武光にどうした?という顔をされたので「見られてしまった」事を伝えると、誰が見たんだという目で周りを見ていた。
と言っても、そもそもこんな格好で外に出てしまったのは自分のせい……そのままでいる羽目になったのは武光に言われたからだけど……正直自分が男だった時に、同じ様な服装の女性がいたら見てしまうと思う……

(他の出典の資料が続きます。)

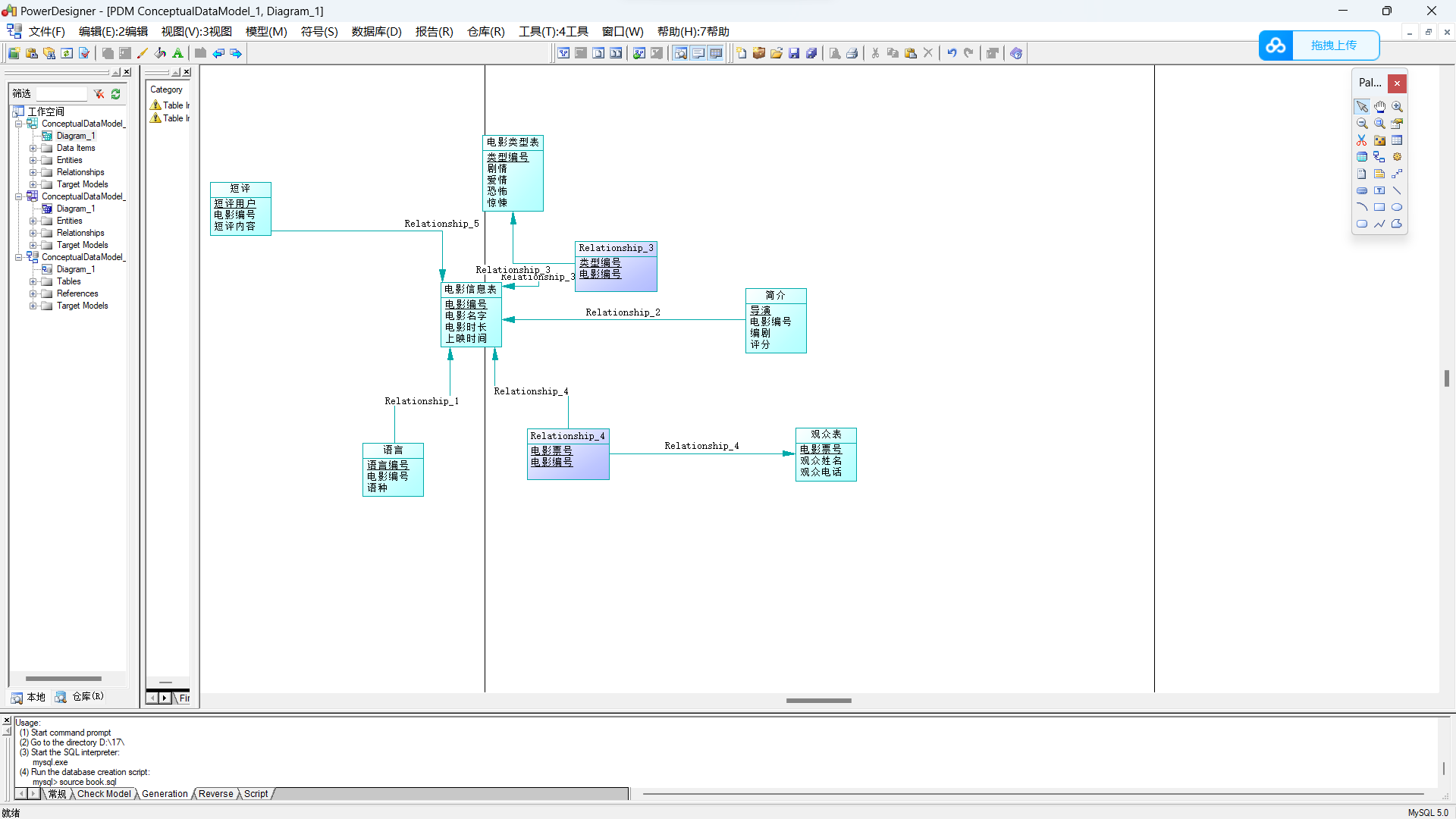
Task: Toggle the Result List toolbar button
Action: tap(715, 53)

とは言っても……見ていいよ!!……とはならないけど……まぁ、怒るのはなんか違う。
武光の腕をギュッと抱いて、武光の方を見る……武光の手には何も無い……カゴも持ってなかった……
「武光は、欲しいものは無いのか?」
「ここにあるぞ……」
頭を撫でられた……いや、そうじゃなくて……いや……その………………嬉しいけどさ……

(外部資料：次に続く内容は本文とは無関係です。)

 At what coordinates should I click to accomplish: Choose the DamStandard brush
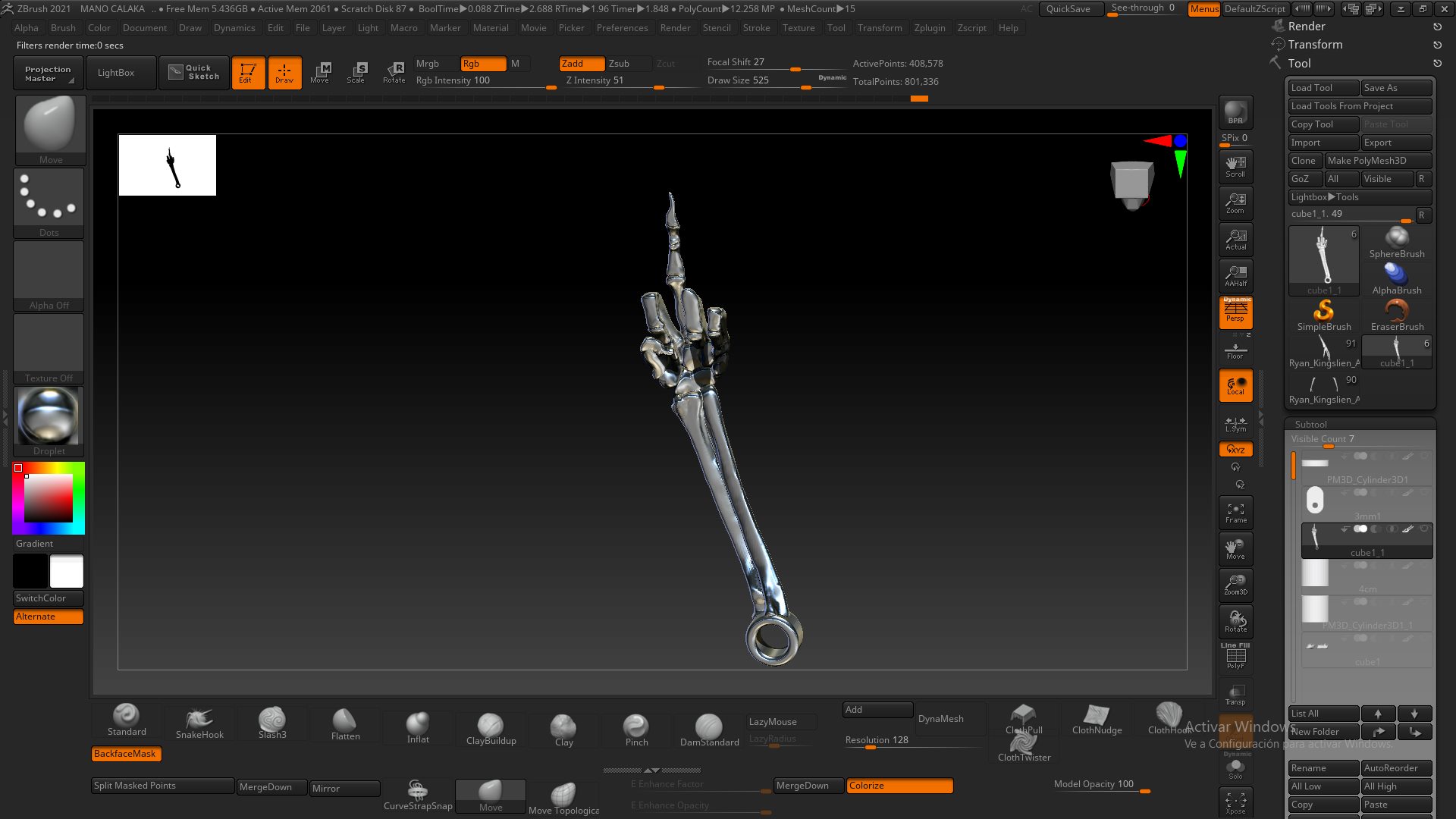point(708,726)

それに……アレだよ……ソレはもう手に入ってる……から……
うん……武光がいいなら……店を出ようかな……ちょっと……パーカーの中見られちゃって……気まずいしな……
私は会計してくると言って、武光の腕を離してレジに向かう……ぁ……
レジにいたのは……さっき思い切り見られてしまった店員だった。
店員は一瞬だけニヤッとして……何事も無かったかのように商品のバーコードを読んでいく。
「……ぁ」
レジカウンターの上に置かれた箱……うす……0.01ミリ……ちゃんと見もしないでカゴに放り込んだから……
店員の目が……『コイツらこれからするんだな……』って……言ってる気がする……
違うんです……使わないです……するんですけど……使わないんです……
いやいや、そうじゃなくて……もういいから早く読んで……アレ?……サイフ……?
身体をパタパタとはたく……
いやいや……買い物に来たのに……サイフ持ってきてないよ……
慌てる私を見て店員がなにか察したのか、一度他の商品に隠れた……うす……をカウンターの目立つ所に出してくる。
お前ワザとだな?
「どうした」
武光が来てくれて、お金を払ってくれたので何とかなった。
その間……うす……は出しっぱなしだった……お前やっぱりワザとだろう?
買ったスイーツは、『島』へ帰って美味しくいただいた。
そして夜に寝室で美味しくいただかれた。……うす……は結局未使用だった。